I want to go on record saying that the “strategy”(which is really non-existent) in fighting ISIS is a failure and, so long as we have a panty-waist Congress backing up a Muslim-in-chief, it’s going to stay that way. Any plan, including the mission creep that is going on now, that calls for US troops on foreign soil, should be stopped immediately.
General Curtis Lemay is credited with designing and implementing an effective, but also controversial, systematic strategic bombing campaign in the Pacific theater of World War II. During the war, he was known for planning and executing a massive bombing campaign against cities in Japan and a crippling minelaying campaign in Japan’s internal waterways. After the war, he initiated the Berlin airlift, then reorganized the Strategic Air Command (SAC) into an effective instrument of nuclear war. He served as Chief of Staff of the U.S. Air Force from 1961 until his retirement in 1965. He is also known as having said, that he would “bomb them back to the Stone Age” in referring to the North Vietnamese.

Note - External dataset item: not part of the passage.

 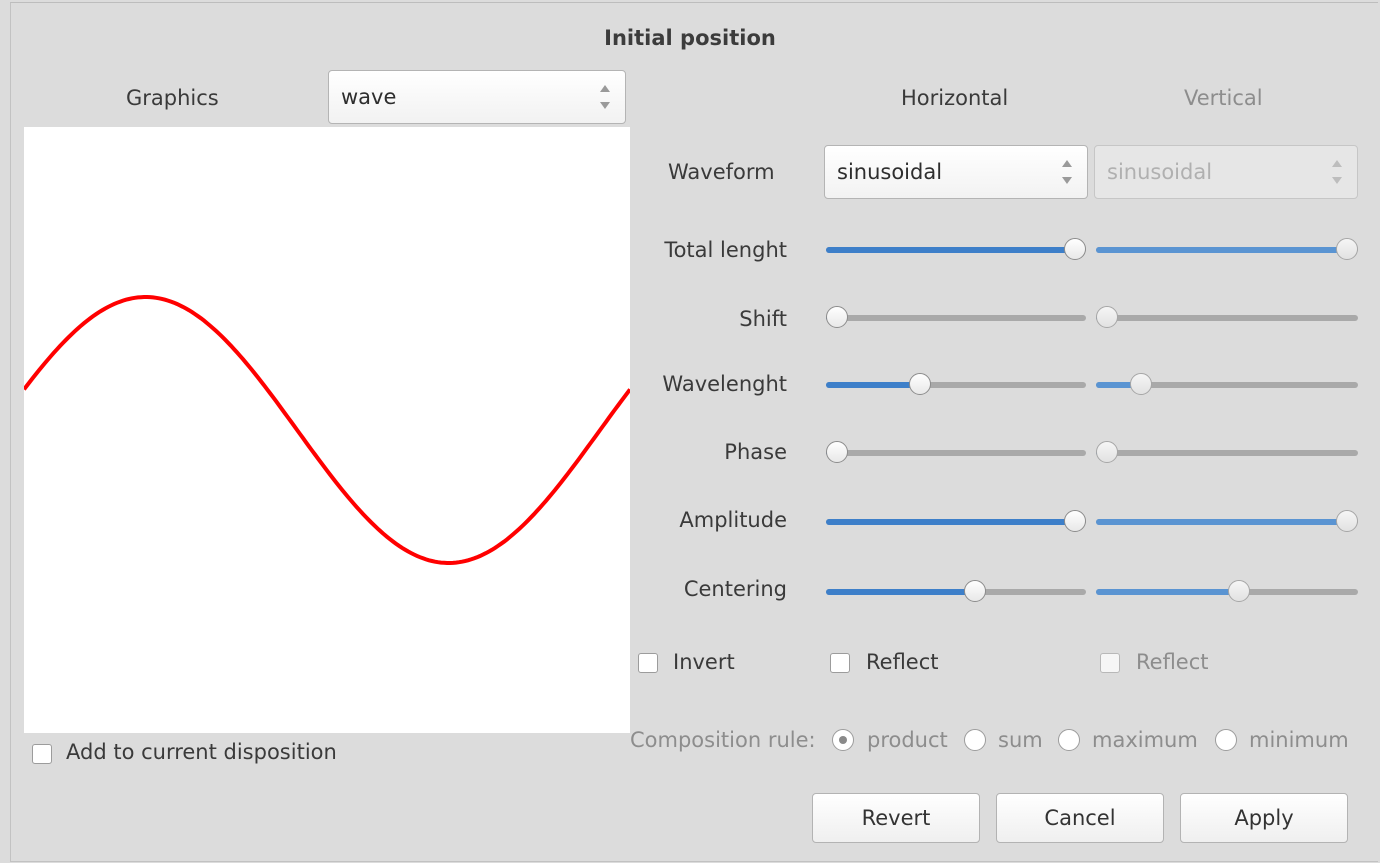 I want to click on graphics-select-value: wave, so click(x=369, y=97).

News broadcasts on TV show large concentrations of ISIS personnel in various places, and that would be the time to initially start bombing them. A continuous bombing attack, 24/7 for about three months, destroying them, their materials and equipment, should either make them give up, or at least have them listen to reason.
Innocent people will be killed…that’s a given in a war. ISIS does it for some of the most stupid reasons ever, and does it on world-wide television. We should carpet-bomb ISIS wherever and whenever we find them, and although it sounds cruel and uncaring, the collateral damage, the military’s term for civilian deaths, would most likely allow the rest of the population to live, and live freely. We would not have to put a single trooper’s boot on foreign soil.

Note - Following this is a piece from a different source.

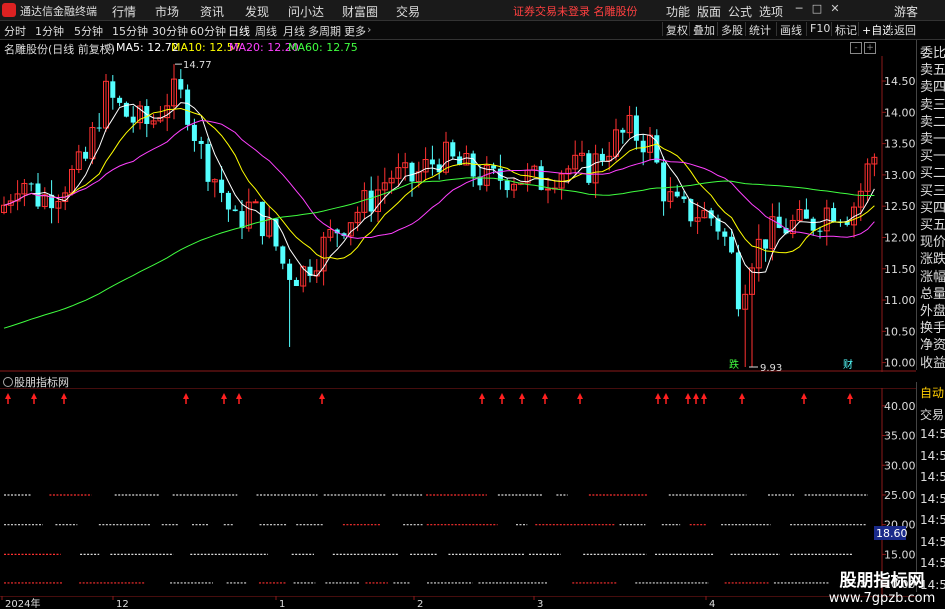 The image size is (945, 609). I want to click on menu-news: 资讯, so click(212, 12).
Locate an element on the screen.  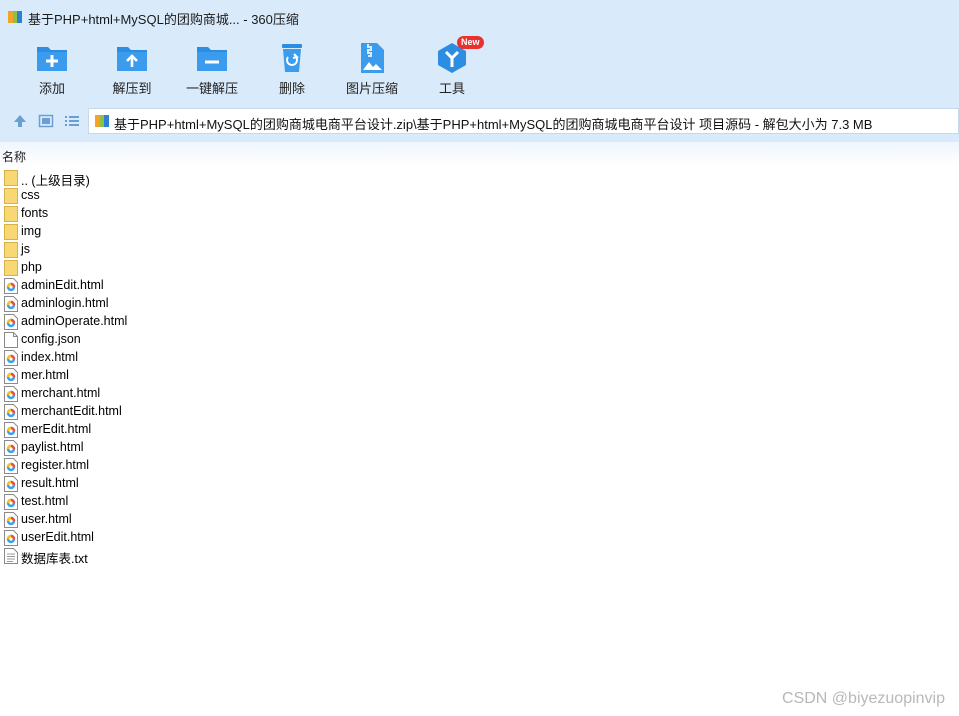
extract-to-button: 解压到 is located at coordinates (132, 68).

JFK said, in his inaugural address, “Let the word go forth…let every nation know, whether it wishes us well or ill, that we shall pay any price, bear any burden, meet any hardship, support any friend, oppose any foe to assure the survival and the success of liberty.” We will not, we cannot shirk that responsibility, but we don’t have to lose trooper’s lives doing it. Technology already in our arsenal allows us to hit targets half a world away from a ready-room here in this country. Even mass bombing runs can be done by remotely-controlled aircraft, and we have hundreds of them sitting in the desert, ready to serve us again.

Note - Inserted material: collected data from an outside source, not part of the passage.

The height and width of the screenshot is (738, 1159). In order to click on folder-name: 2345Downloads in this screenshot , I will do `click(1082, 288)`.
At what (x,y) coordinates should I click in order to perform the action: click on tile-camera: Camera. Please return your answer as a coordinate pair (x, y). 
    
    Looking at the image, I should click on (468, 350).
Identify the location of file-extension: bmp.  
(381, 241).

The old, reliable WW2-vintage aircraft are there at Davis-Monthan Air Force Base, in Arizona, waiting to be scrapped or used, as the case may be. It represents, so I’m told, one of the largest air forces in the world. In addition to the B-29 Super Fortresses, there are B-47s and B-52s, all of which are capable of carrying tactical nuclear weapons and, probably, remotely-controlled.
At the end of WW2 the invasion of Japan was going to take place and it was estimated that about three-quarters of a million US and Allied troops would be lost. The dropping of two atomic bombs put that plan on the back burner and President Truman said that it probably saved the lives of all those who might have been sent to invade Japan, and of course, it would have cost the Japanese casualties as well. It was a tough decision to make…but in wartime you have to make those kinds of decisions, and you weigh the outcomes carefully. Presently we have an administration that doesn’t seem to have the ability to choose between red and green jellybeans, much less to make a strong show of force against an ever-growing ISIS threat.